Total | 1873 (17%) | 5393 (48.8%) | 3210 (29.1%) | 566 (5.1%) | 11042 (100%) |
DISCUSSION
Our findings demonstrate that there is wide variation among radiologists in the percent of mammograms rated dense (ranging from 6.3% to 84.5% in our sample), which persists after adjustment for patient factors. Additionally, 17.2% of women (more than 1 in 6) with consecutive mammograms interpreted by different radiologists during a short time period are re-classified in dense vs. non-dense categories. This variation has important implications for debates regarding mandatory density reporting, clinical management of patients who are told they have dense breasts, and for investigators using radiologists’ subjective measures of breast density in cancer research.
The widespread enactment of breast density notification laws presents physicians with the challenging task of discussing the potential benefits and harms of supplemental breast cancer screening in the absence of consensus guidelines (10). Overall, our findings suggest that a woman’s likelihood of being told she has dense breasts will vary substantially based on which radiologist interprets her mammogram. Primary care providers should therefore use caution when considering supplemental breast cancer screening options for a woman on the basis of her reported breast density. While patient-provider discussions of supplemental screening may be triggered by mandatory density reporting, physicians should consider density information as only one subjective factor among many relevant risk factors that should be incorporated into decision-making about screening. Policymakers should be aware that density assessment as currently practiced is subjective and highly variable across radiologists. Density reporting laws that suggest consideration of supplemental screening for women with dense breasts should include language acknowledging that density is a subjective measure that should be considered in the wider context of factors that influence the likelihood of a false-negative mammogram and future breast cancer risk. Notably, women with dense breasts, but at otherwise low or average breast cancer risk, do not have high false-negative rates on mammography (20). A variety of validated models are available for providers to characterize a patient’s breast cancer risk (21–23). Additional evidence is urgently needed to support the development of guidelines regarding supplemental screening based on both breast density and other established risk factors.
Our results illustrate the population-level effect of the moderate reliability in density assessment previously reported in earlier studies using test sets. A recent study using a test set of 282 mammograms read by 19 radiologists found a mean kappa statistic of 0.46 for inter-radiologist agreement, with wide variation in the kappa statistic across radiologist pairs (ranging from 0.02 to 0.72) (16). Other test set studies have estimated kappa statistics ranging from 0.43–0.58 for inter-radiologist agreement (13, 14). Test set studies have also demonstrated that intra-radiologist agreement is higher (kappa approximately 0.70) compared to inter-radiologist agreement (13, 16). Importantly, inter-radiologist agreement was also poorer than intra-radiologist agreement in our study, and the majority of women in our study who had multiple mammograms in the study period had them interpreted by different radiologists.
Our complementary approach sought to compare the distribution of breast density assessments across radiologists in clinical practice.

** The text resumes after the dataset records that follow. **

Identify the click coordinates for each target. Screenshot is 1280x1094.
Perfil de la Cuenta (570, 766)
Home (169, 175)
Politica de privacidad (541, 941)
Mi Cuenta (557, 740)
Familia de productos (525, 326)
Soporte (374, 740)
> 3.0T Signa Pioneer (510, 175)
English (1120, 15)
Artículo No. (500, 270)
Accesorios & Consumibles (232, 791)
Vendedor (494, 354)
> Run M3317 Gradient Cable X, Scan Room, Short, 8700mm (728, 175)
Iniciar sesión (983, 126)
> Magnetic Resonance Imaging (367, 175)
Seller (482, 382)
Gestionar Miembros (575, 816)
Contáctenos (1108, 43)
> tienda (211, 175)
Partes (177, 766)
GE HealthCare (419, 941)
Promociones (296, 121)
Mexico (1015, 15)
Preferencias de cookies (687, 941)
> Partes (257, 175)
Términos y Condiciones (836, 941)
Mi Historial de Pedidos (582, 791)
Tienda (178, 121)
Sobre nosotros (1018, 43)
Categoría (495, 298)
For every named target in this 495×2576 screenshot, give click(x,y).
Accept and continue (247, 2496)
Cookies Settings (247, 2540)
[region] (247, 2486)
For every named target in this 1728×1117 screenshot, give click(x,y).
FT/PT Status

We focused particularly on variation in the percent of patients characterized as dense or non-dense, as this dichotomization is linked to mandatory density notification laws now enacted in about half of US states. The fraction of patients with dense breasts varied widely across radiologists, ranging from 6.3% to 84.5%. The middle 50% of radiologists varied by at least 20 percentage points in the fraction of patients rated as dense, even after adjusting for patient factors. Notably, there was less variation in the use of the extremely dense category. Based on our results, providers and policymakers may wish to distinguish between these categories, since women with extremely dense breasts are most likely to be consistently rated as dense.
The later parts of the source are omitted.